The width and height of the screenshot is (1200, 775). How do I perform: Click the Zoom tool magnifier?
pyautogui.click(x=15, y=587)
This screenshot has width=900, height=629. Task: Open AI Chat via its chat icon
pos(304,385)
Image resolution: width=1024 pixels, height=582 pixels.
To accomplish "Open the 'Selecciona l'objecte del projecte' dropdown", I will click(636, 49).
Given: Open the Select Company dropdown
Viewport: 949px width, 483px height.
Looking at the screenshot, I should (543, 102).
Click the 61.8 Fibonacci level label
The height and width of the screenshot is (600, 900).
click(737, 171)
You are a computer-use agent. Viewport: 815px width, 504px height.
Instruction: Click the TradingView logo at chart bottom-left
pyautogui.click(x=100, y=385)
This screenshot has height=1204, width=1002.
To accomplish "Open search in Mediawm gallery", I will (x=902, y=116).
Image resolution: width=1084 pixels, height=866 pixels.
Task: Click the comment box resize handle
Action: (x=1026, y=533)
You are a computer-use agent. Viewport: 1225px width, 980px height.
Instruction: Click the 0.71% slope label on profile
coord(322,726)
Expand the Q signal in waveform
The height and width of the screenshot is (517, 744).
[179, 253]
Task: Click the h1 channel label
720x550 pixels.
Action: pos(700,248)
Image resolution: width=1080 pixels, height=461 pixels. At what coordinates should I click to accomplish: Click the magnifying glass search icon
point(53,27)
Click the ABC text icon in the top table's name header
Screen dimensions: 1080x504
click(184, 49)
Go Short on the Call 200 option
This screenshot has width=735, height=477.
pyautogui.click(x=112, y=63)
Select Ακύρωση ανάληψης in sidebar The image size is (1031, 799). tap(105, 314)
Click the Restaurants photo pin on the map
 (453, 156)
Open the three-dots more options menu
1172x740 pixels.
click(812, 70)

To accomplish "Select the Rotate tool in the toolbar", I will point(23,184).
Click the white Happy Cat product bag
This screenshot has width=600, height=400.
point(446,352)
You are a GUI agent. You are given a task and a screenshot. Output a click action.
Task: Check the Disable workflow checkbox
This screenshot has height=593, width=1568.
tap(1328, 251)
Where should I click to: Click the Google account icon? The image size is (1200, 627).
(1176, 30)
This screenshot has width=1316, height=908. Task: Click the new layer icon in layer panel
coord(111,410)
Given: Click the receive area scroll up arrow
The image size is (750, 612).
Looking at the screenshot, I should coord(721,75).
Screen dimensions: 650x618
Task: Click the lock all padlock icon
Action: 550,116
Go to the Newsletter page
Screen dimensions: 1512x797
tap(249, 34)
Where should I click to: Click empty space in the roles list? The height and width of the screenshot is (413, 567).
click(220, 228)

Exercise: In the material above, tally the lines that include the word "computer" and give only that figure.

Task output: 2